As autoridades de Saúde de Macau anunciaram esta quarta-feira que deram alta a mais um paciente contaminado com o coronavírus Covid-19, passando para oito o número de infetados no território.

A segunda paciente a receber alta hospitalar, e que já saiu de Macau, é uma mulher de 21 anos, professora e residente na cidade chinesa de Wuhan, foco do Covid-19, que deu entrada num hospital do território em 25 de janeiro, dois dias após atravessar a fronteira, e cujo teste deu positivo em 26 do mesmo mês.

À semelhança da primeira mulher que recebera alta hospitalar há menos de uma semana, terá de pagar 25 mil patacas (quase 2.900 euros) aos serviços de saúde, salientou em conferência de imprensa o coordenador dos serviços de urgência do Centro Hospitalar de São Januário.

“Agora não tem dinheiro (…) e pediu para pagar em trinta dias”, acrescentou Chang Tam Fei.

O mesmo responsável adiantou que nas últimas 24 horas, foram testadas 350 amostras no Laboratório de Saúde Pública, um número que continua a crescer em relação a dias anteriores, uma vez que a despistagem foi alargada a grupos definidos como de maior risco.

No total, nas últimas semanas foram realizados 1.024 testes na capital mundial do jogo, cujos casinos encerraram por determinação governamental há uma semana. Dos 1.024 testes, já foram descartados 993 casos suspeitos. Vinte e uma pessoas continuam a aguardar o resultado das análises, enquanto 27 já saíram do isolamento imposto pelas autoridades de saúde.

O número de mortos na China continental devido ao Covid-19 aumentou para 1.113, anunciou hoje a Comissão Nacional de Saúde chinesa.

De acordo com as autoridades de saúde de Pequim, o número total de mortos nas últimas 24 horas é de 97.

O número total de casos confirmados é de 44.653, dos quais 2.015 foram confirmados nas últimas 24 horas em território continental chinês.

As autoridades chinesas acrescentaram ainda que 451.462 pacientes foram acompanhados por terem tido contacto próximo com os infetados, dos quais 185.037 ainda estão sob observação.

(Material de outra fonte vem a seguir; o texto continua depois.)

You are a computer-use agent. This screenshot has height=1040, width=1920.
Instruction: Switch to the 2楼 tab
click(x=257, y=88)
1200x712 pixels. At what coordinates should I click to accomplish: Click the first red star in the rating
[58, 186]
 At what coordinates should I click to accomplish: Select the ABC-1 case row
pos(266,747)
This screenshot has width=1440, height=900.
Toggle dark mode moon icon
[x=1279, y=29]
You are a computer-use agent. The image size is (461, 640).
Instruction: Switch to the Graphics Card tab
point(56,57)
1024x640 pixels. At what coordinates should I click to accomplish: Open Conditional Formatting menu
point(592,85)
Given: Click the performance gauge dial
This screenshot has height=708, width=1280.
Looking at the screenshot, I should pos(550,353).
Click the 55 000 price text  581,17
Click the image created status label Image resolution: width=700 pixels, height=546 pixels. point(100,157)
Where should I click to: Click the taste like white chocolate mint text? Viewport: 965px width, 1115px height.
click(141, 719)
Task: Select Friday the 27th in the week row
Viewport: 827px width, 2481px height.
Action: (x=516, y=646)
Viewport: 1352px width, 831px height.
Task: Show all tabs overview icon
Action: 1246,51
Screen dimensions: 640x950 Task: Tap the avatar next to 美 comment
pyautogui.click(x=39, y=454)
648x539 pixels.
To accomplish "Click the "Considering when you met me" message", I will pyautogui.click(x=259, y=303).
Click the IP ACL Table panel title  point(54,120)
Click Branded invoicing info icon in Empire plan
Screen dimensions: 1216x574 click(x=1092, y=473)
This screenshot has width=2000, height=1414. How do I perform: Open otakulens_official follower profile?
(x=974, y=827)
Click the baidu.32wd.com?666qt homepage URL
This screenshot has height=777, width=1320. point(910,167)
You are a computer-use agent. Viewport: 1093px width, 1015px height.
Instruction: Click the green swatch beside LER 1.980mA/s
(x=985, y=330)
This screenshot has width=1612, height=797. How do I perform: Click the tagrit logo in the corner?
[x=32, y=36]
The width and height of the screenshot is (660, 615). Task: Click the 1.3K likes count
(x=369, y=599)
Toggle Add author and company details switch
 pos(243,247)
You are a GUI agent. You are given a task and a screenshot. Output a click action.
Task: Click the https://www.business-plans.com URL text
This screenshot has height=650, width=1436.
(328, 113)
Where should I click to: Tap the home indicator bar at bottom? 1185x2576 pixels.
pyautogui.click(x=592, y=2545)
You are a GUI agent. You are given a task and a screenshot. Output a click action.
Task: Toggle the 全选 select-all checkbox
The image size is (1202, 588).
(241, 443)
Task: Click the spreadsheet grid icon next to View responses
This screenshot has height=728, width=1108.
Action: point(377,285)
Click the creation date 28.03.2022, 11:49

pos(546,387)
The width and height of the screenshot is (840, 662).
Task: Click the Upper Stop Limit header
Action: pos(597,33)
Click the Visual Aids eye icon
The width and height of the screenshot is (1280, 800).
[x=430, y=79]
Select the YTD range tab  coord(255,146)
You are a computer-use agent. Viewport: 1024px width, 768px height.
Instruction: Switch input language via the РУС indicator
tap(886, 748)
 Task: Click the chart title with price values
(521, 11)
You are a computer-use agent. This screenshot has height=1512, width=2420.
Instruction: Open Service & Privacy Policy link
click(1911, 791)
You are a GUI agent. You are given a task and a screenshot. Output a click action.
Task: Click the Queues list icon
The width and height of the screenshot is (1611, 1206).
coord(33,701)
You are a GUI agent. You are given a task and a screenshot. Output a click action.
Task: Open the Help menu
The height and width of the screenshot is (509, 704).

O balanço ultrapassa o da Síndrome Respiratória Aguda Grave (SARS, na sigla em inglês), que entre 2002 e 2003 causou a morte a 774 pessoas em todo o mundo, a maioria das quais na China, mas a taxa de mortalidade permanece inferior.

O novo vírus, que provocou um morto em Hong Kong e outro nas Filipinas, afeta também o território de Macau (com oito infetados) e mais de duas dezenas de países, onde os casos de contágio superam os 350.

A situação motivou a marcação de uma reunião de urgência de ministros da Saúde dos países da União Europeia para quinta-feira, em Bruxelas, enquanto a Organização Mundial de Saúde enviou uma equipa de especialistas para a China para acompanhar a evolução.